Infection of bone, osteomyelitis (OM), is a serious bacterial infection in children requiring urgent antibiotic therapy. While biological specimens are often obtained and cultured to guide antibiotic selection, culture results may take several days, are often falsely negative, and may be falsely positive because of contamination by non-causative bacteria. This poses a dilemma for clinicians when choosing the most suitable antibiotic. Selecting an antibiotic which is too narrow in spectrum risks treatment failure; selecting an antibiotic which is too broad risks toxicity and promotes antibiotic resistance.
We have developed a Bayesian Network (BN) model that can be used to guide individually targeted antibiotic therapy at point-of-care, by predicting the most likely causative pathogen in children with OM and the antibiotic with optimal expected utility. The BN explicitly models the complex relationship between the unobserved infecting pathogen, observed culture results, and clinical and demographic variables, and integrates data with critical expert knowledge under a causal inference framework. Development of this tool resulted from a multidisciplinary approach, involving experts in infectious diseases, modelling, paediatrics, microbiology, computer science and statistics.
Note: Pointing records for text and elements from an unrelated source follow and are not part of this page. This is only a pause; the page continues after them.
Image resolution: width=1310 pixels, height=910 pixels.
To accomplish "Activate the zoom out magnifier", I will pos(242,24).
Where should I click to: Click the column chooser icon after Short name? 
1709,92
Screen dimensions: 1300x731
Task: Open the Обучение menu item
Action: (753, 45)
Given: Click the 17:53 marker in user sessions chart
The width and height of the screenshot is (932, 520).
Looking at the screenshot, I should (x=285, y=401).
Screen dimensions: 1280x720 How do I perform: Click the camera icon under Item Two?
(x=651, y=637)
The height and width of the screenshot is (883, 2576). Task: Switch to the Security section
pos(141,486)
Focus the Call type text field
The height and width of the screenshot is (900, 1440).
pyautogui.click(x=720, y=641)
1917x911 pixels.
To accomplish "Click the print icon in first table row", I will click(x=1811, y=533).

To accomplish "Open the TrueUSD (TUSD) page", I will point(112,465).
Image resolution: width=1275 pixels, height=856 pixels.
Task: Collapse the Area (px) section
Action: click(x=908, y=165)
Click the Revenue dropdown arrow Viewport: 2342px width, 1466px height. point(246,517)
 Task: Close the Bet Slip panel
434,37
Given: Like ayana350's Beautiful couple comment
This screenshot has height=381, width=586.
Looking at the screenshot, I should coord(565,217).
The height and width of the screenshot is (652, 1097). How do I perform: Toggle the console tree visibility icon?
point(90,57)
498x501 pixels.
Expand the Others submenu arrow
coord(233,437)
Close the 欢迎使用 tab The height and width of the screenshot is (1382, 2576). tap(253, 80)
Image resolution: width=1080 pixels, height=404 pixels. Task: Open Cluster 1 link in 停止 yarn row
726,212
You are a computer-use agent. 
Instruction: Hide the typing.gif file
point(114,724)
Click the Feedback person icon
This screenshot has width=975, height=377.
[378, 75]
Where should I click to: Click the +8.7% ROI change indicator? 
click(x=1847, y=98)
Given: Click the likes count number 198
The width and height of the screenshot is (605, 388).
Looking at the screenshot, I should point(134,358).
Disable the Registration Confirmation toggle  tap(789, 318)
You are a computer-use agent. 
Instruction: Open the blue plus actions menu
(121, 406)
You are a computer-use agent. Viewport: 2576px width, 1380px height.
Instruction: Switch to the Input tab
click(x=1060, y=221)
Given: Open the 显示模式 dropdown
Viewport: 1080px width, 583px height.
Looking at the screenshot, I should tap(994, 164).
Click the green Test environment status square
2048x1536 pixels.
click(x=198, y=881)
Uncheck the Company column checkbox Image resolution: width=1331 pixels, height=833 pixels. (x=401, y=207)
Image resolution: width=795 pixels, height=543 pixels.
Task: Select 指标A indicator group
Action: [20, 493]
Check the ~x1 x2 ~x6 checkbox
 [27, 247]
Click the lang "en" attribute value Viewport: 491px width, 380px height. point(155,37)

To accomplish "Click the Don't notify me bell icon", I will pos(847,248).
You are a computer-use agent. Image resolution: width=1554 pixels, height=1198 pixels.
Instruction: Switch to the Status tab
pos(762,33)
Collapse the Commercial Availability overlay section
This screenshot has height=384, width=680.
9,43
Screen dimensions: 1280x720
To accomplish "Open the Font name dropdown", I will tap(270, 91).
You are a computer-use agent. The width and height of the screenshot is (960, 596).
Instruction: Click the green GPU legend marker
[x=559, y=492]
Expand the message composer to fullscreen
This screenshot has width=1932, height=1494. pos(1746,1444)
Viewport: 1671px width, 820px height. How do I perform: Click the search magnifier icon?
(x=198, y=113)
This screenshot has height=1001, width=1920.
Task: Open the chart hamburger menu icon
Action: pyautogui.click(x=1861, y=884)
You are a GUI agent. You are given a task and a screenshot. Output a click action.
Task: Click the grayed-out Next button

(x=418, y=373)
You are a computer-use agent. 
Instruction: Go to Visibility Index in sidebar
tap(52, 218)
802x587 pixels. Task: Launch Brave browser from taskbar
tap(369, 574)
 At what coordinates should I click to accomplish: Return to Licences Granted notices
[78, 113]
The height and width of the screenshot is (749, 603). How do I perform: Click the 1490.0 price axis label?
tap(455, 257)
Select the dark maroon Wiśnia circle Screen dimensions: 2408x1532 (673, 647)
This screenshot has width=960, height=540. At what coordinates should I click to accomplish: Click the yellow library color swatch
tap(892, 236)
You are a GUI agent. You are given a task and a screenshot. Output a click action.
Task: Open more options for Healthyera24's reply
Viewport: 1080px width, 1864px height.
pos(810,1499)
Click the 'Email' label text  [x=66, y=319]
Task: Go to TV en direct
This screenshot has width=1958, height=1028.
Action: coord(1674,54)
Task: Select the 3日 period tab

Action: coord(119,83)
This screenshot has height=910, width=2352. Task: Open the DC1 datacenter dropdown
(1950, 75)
The model-predicted prevalence of causative pathogens among children with osteomyelitis were 56 % for Staphylococcus aureus, 17 % for ‘other’ culturable bacteria (like Streptococcus pyogenes), and 27 % for bacterial pathogens that are not culturable using routine methods (like Kingella kingae). Log loss cross-validation suggests that the model performance is robust, with the best fit to culture results achieved when data and expert knowledge were combined during parameterisation. AUC values of 0.68 – 0.77 were achieved for predicting culture results of different types of specimens. BN-recommended antibiotics were rated optimal or adequate by experts in 82–98% of 81 cases sampled from the cohort.
We have demonstrated the potential use of BNs in improving antibiotic selection for children with OM, which we believe to be generalisable in the development of a broader range of decision support tools. With appropriate validation, such tools might be effectively deployed for real-time clinical decision support, to promote a shift in clinical practice from generic to individually-targeted antibiotic therapy, and ultimately improve the management and outcomes for a range of serious bacterial infections.